I have a question about the taxes from Latin America to LHR on British Airways. I was recently booking 2 flights from GRU and EZE to Heathrow.

The following refers to booking flights using miles.

The costs were 50k Miles in Economy from Buenos Aires with a tax charge of over U$750
90k miles, in First from Sao Paulo with a tax of U$35.

This seems slightly ridiculous. Especially since with AAdvantage you could add 40k miles onto your acount for around $1k, and then, on top of this you fly FIRST rather than economy for only 260 dollars more (including the miles added to your account).

Admittedly, if you lived in Argentina, you would have to pay 300 dollars more for a flight up to Sao Paulo.... making it a total of $560 dollars more to fly in FIRST rather than ECONOMY.

If you did the math for Club World, it would be less still. Around $200 dollars.

Can anyone explain why these things are so out of sync and ridiculous..?


edited to make my point clearer!

[Edited 2013-03-09 23:43:36]

4 replies: All unread, jump to last
User currently offlinebcworld From Australia, joined May 2011, 111 posts, RR: 0
Reply 1, posted (3 years 2 months 2 weeks 3 days 18 hours ago) and read 4184 times:

Fuel surcharges are not taxes.

The Brazilian government does not allow fuel surcharges to be charged on award tickets.

User currently offlinesciurusMDG From Argentina, joined Apr 2012, 60 posts, RR: 0
Reply 2, posted (3 years 2 months 2 weeks 3 days 18 hours ago) and read 4160 times:

Quoting bcworld (Reply 1):
Fuel surcharges are not taxes.

My mistake if this is the case, on the booking form it all comes up as the same!

It does seem a little bit ludicrous..! Makes it cheeper to fly in First than in Economy.

User currently onlineWingtips56 From United States of America, joined Dec 2010, 743 posts, RR: 0
Reply 3, posted (3 years 2 months 2 weeks 3 days 17 hours ago) and read 4104 times:

BA (and a couple of others) charge their hefty fuel surcharge on award travel on their metal (where legal), even requiring their FQTV partners to collect it. It's disguised in pricing displays since IATA allows carriers to put such charges in a Tax Box on a ticket. AA / AAdvantage and AS / Mileage Plan award bookings that include travel on BA include the fees in their pricing. Not sure, but I think IB may stick you for their surcharge as well. Adding to the grief is the fact that for government taxes, the surcharges are considered the same as taxable air fare, so you get to pay extra taxes that do not apply when the ticket is totally free.

You're actually better off using your BA, AAdvantage and AS miles to fly on AA metal, as AA doesn't collect their own surcharges on an award ticket on AA.

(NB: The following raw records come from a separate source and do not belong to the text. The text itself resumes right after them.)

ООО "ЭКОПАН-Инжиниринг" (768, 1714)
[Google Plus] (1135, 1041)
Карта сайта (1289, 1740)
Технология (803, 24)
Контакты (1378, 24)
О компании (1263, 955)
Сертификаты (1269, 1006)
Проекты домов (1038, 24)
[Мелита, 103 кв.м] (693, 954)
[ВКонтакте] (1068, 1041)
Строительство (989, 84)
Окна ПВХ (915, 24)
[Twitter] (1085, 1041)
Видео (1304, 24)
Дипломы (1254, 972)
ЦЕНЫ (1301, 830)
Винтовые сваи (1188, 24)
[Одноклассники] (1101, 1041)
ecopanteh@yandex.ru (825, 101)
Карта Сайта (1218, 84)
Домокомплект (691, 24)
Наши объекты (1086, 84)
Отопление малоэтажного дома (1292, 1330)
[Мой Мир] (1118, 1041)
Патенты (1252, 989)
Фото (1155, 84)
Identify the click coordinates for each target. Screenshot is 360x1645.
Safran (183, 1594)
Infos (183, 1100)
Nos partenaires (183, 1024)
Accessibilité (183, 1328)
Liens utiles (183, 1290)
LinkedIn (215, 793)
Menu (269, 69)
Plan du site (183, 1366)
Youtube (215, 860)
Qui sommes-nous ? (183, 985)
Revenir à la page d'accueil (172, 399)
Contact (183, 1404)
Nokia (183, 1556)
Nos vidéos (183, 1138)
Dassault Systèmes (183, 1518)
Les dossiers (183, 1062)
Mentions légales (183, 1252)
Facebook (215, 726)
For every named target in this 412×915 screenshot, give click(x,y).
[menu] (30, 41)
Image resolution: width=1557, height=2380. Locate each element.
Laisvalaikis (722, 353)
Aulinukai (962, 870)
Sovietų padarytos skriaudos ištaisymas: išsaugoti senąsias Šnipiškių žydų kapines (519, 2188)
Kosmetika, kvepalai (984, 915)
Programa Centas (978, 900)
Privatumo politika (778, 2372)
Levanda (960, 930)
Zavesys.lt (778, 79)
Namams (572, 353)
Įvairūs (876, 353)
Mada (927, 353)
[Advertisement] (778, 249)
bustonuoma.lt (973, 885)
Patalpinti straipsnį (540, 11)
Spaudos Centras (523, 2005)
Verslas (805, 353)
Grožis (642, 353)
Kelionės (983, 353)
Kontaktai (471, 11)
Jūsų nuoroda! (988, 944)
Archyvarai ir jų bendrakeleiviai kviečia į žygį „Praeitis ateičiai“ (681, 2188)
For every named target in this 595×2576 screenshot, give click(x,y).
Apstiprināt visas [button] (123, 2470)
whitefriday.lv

Then of course their is the hideous UK APD which ruins any free ticket departing the UK.... doubled in a premium cabin.... but that's a level curse for all carriers and passengers.

There are additional taxes out of some South American countries that apply even to free tickets. In at least one, agents have to figure out the lowest published fare on a route and charge the percentage tax applicable to that phantom amount on your "free" ticket.


Worked for WestAir, Apollo Airways, Desert Pacific, Western, AirCal and American Airlines
User currently onlineViscount724 From Switzerland, joined Oct 2006, 29464 posts, RR: 24
Reply 4, posted (3 years 2 months 2 weeks 2 days 22 hours ago) and read 3636 times:

Most if not all European carriers (and probably many other non-US carriers) require payment of their varying fuel surcharges, in addition to government/airport taxes, on redemption bookings. There are some exceptions, for example KLM recently dropped the fuel surcharge and only charges government/airport taxes but only for travel within Europe (and some adjacent points like Israel and North Africa).

I was recently thinking of burning some Flying Blue miles for a trip to Montreal/Toronto and one available routing option involved travel in one direction via DTW on a DL-operated flight. The total taxes/fees for that routing were quite a bit lower than for routings on KLM flights both ways, no doubt because DL doesn't assess the fuel surcharge on redemption bookings.